We're going in circles: ovnkube-node is not writing out the readiness indicator file because it's not ready, because it can't start: 2020-07-12T14:02:44.606840279Z ++ kubectl get ep -n openshift-ovn-kubernetes ovnkube-db -o 'jsonpath={.subsets[0].addresses[0].ip}' 2020-07-12T14:02:44.800053754Z Unable to connect to the server: dial tcp: lookup api-int.ocp-edge-cluster-0.qe.lab.redhat.com on 192.168.123.1:53: no such host But that's not a cluster-dns-operator problem is it? The problem is that the DNS record for the apiserver loadbalancer does not exist. I'm not sure who is responsible for that in a bare metal cluster.
Is there a current must-gather available for this issue? Even better, if someone can provide access to a broken cluster, please contact Antoni Segura Puimedon and myself - rbryant and asegurap
See comment #2.
> The problem is that the DNS record for the apiserver loadbalancer does not exist. Neither the dns operator or the ingress operator are responsible for creating the DNS zones, records and LBs for the control plane. According to [1], users are responsible for DNS management on bare metal. If one or more Kubernetes Service resources are created as part of the upgrade, I would expect the same DNS requirement to be true. [1] https://docs.openshift.com/container-platform/4.5/installing/installing_bare_metal/installing-restricted-networks-bare-metal.html#installation-dns-user-infra_installing-restricted-networks-bare-metal
(In reply to Daneyon Hansen from comment #4) > > The problem is that the DNS record for the apiserver loadbalancer does not exist. > > Neither the dns operator or the ingress operator are responsible for > creating the DNS zones, records and LBs for the control plane. According to > [1], users are responsible for DNS management on bare metal.
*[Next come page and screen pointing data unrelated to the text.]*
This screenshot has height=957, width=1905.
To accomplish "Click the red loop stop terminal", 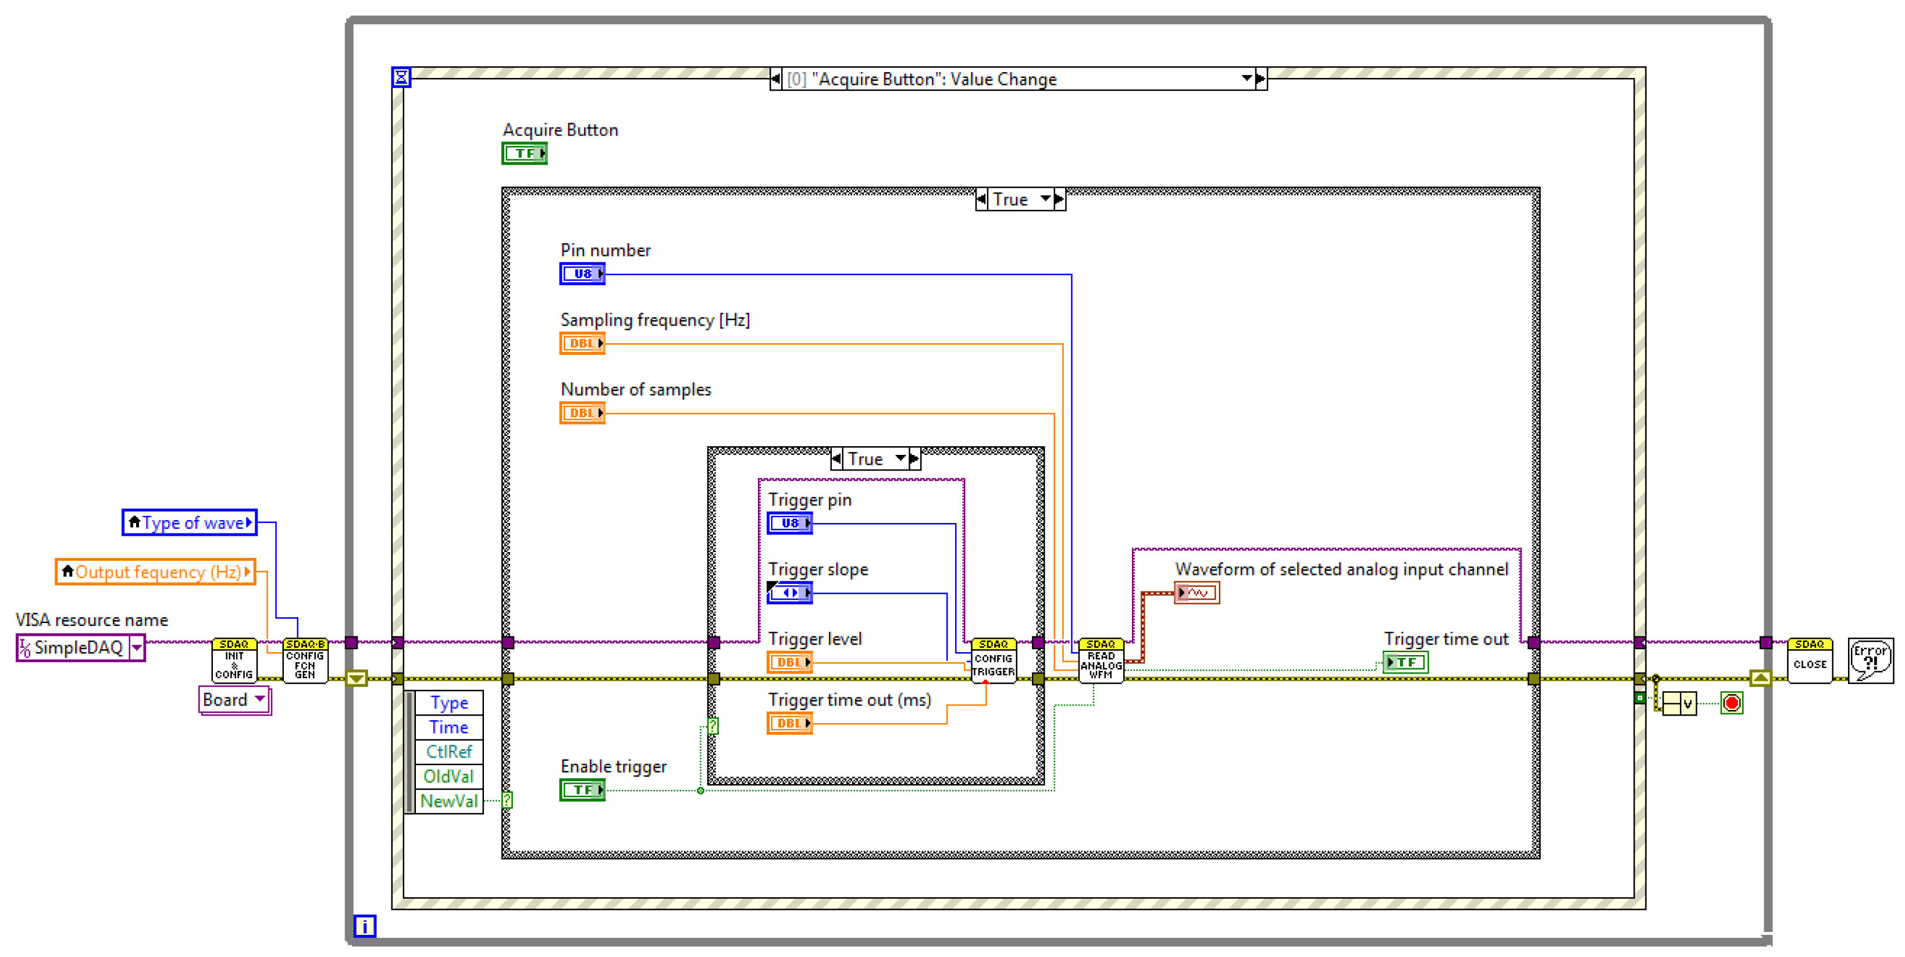I will click(1731, 703).
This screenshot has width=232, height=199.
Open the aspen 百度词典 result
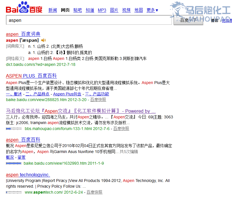pos(23,34)
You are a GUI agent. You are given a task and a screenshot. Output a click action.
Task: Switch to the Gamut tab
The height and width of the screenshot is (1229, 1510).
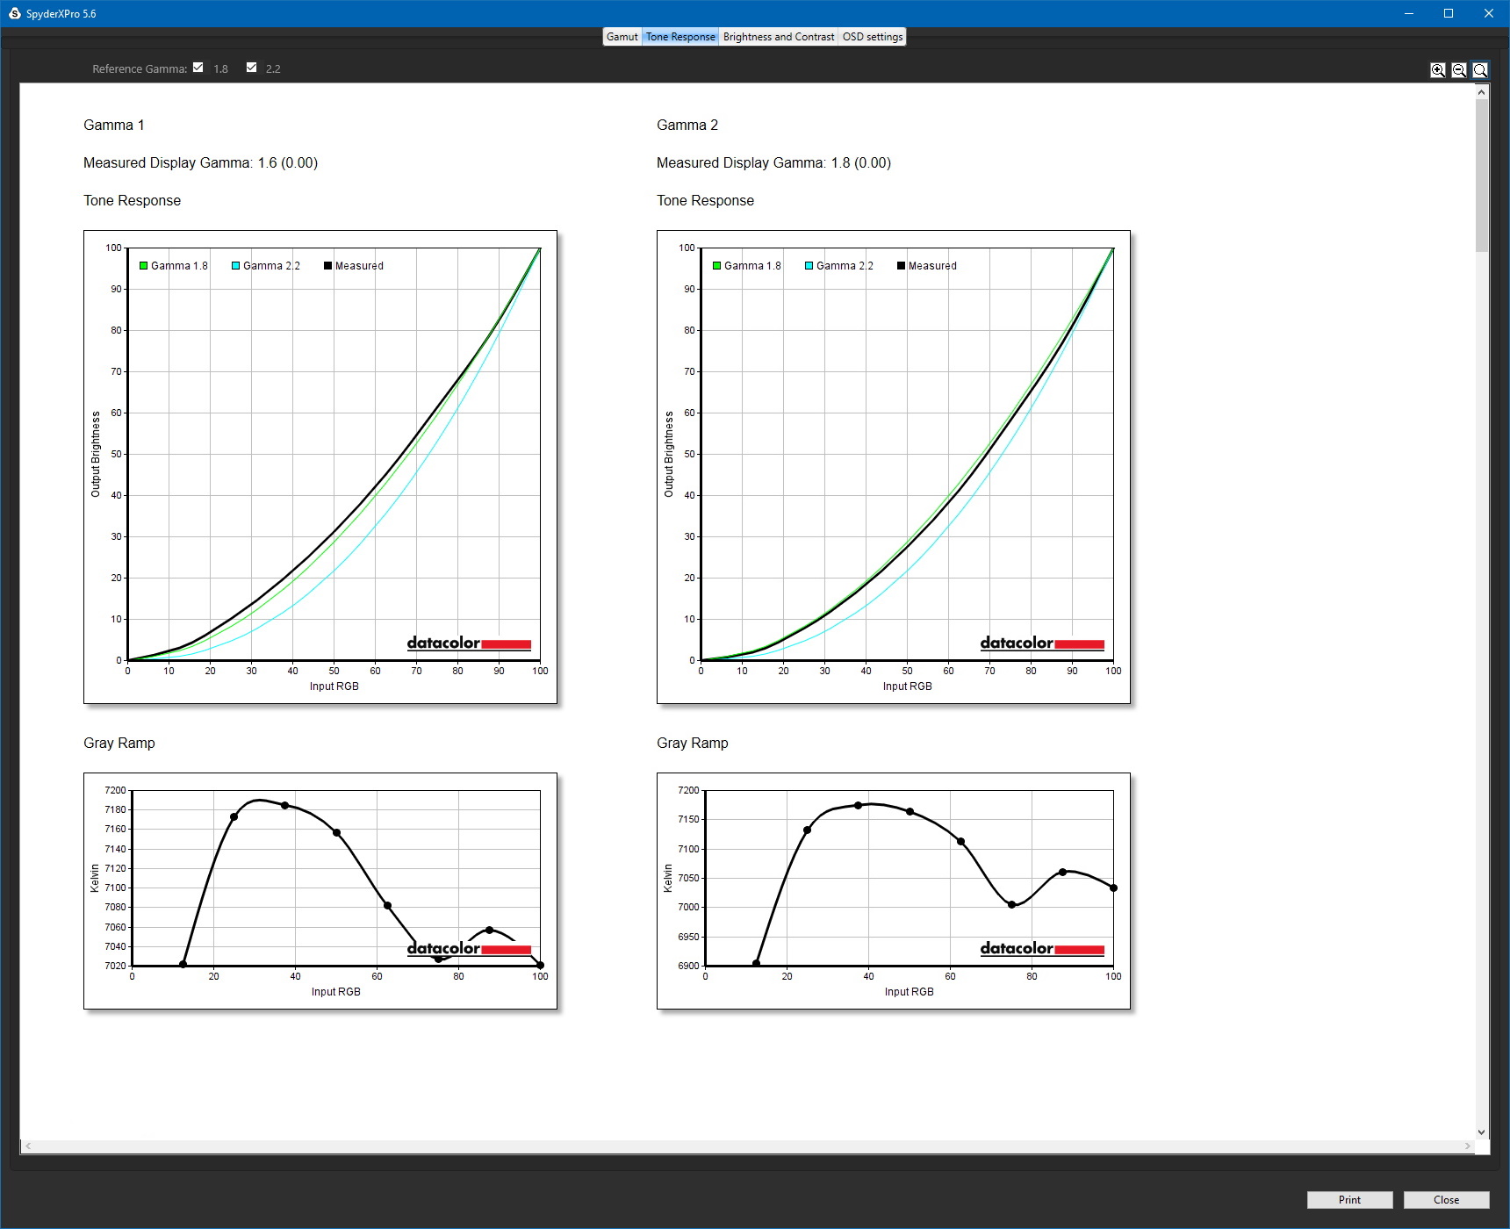click(622, 37)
If one or more > Kubernetes Service resources are created as part of the upgrade, I would > expect the same DNS requirement to be true. > > [1] > https://docs.openshift.com/container-platform/4.5/installing/ > installing_bare_metal/installing-restricted-networks-bare-metal. > html#installation-dns-user-infra_installing-restricted-networks-bare-metal Note that those docs are for UPI, and I believe this is IPI (someone correct me if I'm wrong though). For IPI, only the external API and ingress records are required. api-int and other internal records are provided by our internal coredns instance. The fact that it's trying to do a lookup from 192.168.123.1 makes me think there may have been an issue with the prepender script that is supposed to point the node at itself for DNS resolution (each node runs a copy of coredns with these records). However, I don't see anywhere we could get the NetworkManager logs from must-gather so it's hard to say for sure.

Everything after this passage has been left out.